Almost half of the essays in the book mention computronium to some extent. I have heard the term before but never really knew what the heck it was. The definition from Wikipedia – is a material hypothesized by Norman Margolus and Tommaso Toffoli of the Massachusetts Institute of Technology to be used as “programmable matter,” a substrate for computer modeling of virtually any real object. I guess this is along the lines of nanotechnology? I am not really sure, but again I found it surprising and concerning that almost everyone mentioned this substance. As you can tell I don’t quite understand it and hopefully in the near future I can get in touch with someone to talk about it more in depth. In the main time I did find this article and this quote from it. The efficiency of a computer is ALWAYS related to how you assemble it in the real world, what you are trying to do with it, and what resources you have available. One should be careful when dealing with models that assume no resource constraints. Just think how different the world would be if we had an unlimited supply of free, clean energy. An extremely valid point indeed.
Another interesting point is when the book begins to talk about the end of the universe which I think is really cool. There is a lot of talk about the laws of thermodynamics and the eventual heat death of the universe. In these essays is where the book gets a little weird as they try to discuss what it would be like for some sort of creature to be alive during this time. At this point in the universe molecules would be extremely far apart from one another and the temperature of the universe would be near zero Kelvin, which means there is almost no atomic movement. The book talks about that if something were alive it would be a cloud of molecules and thoughts would take hundreds if not thousands of years to process. It honestly gets really weird when trying to think about life at this point in the universe. There is also a discussion about how or if at the end of this universe if it could spawn another universe. This seems near impossible, but I am not sure of the physical laws. The third law of thermodynamics says that a system will never reach absolute zero in terms of energy. So at the end of the universe there will still be energy, but an extremely small amount. So is it possible for that small amount of energy to spawn another universe. It is interesting to think about and there is a theory of the cyclical universe out there that has some validity to it.

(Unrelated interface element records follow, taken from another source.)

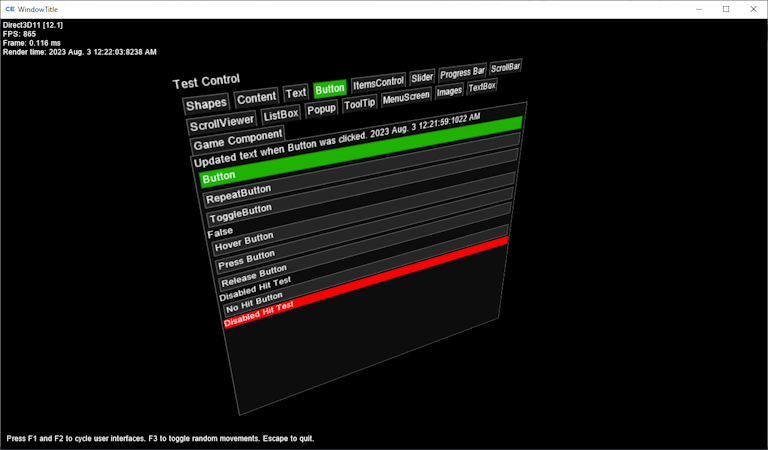Open the ItemsControl tab

click(378, 83)
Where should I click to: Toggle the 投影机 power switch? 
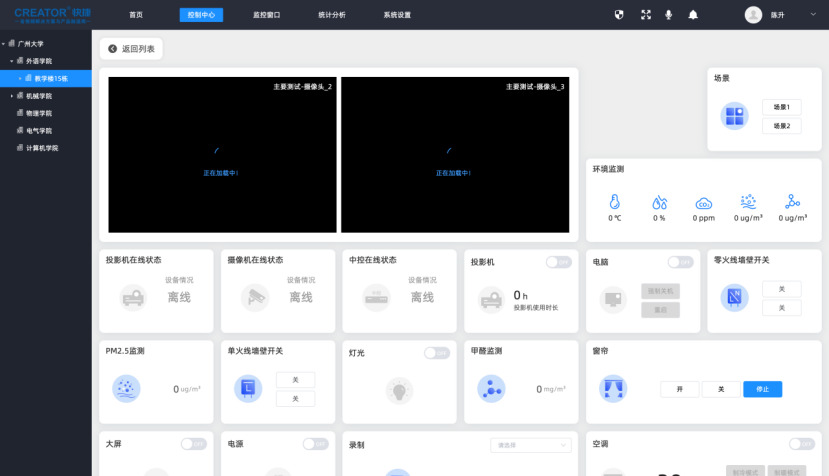click(558, 262)
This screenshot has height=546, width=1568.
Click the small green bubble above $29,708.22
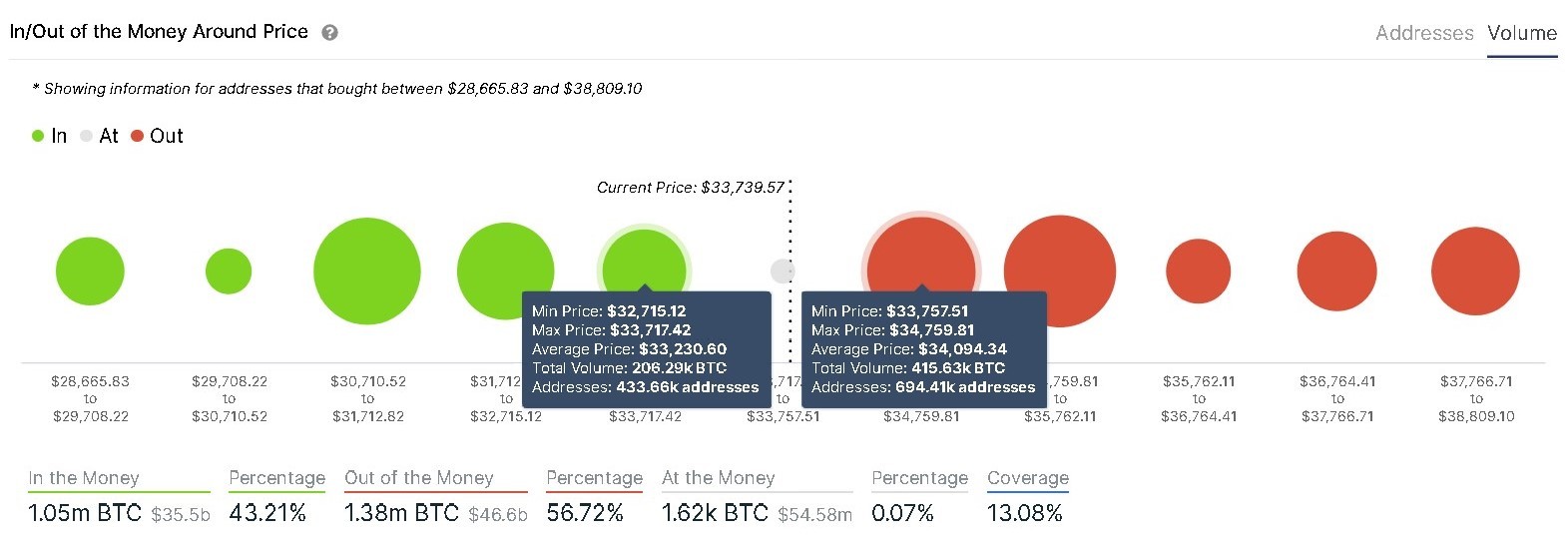coord(229,272)
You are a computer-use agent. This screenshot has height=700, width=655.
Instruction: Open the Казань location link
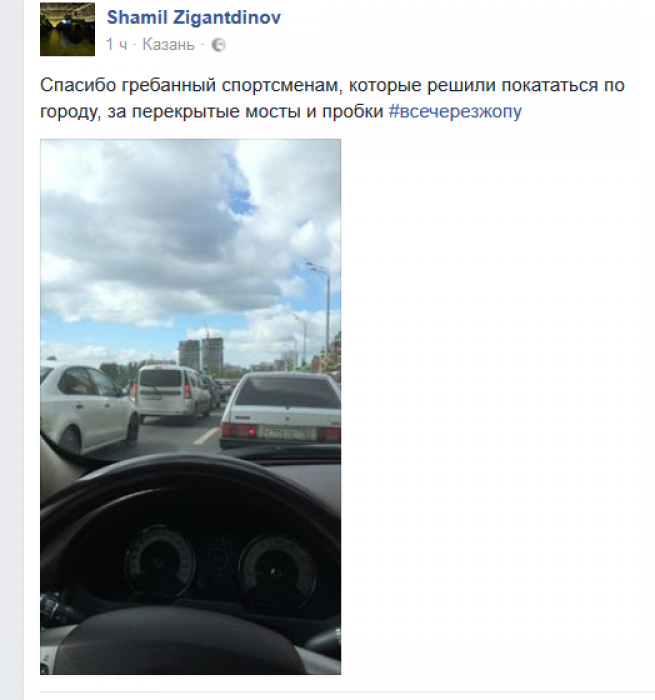pyautogui.click(x=168, y=45)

I could probably write a Random Thoughts blog post on each chapter in this book. There is certainly a ton of information to cover. I will say that overall it was an ok read, but there were some long nights where I really could not comprehend what the essay was really talking about or had very little interest in what the writer was trying to say. Some of the speculative technology and what not was really strange and made little sense to me, which made for a long read. Still there are some really great essays in the book that get the mind working. If you are interested in reading about the far future and what scientists think it will be like then certainly check this one out. Otherwise I do not think this is is something to pick up and read just for fun, as it was difficult at times.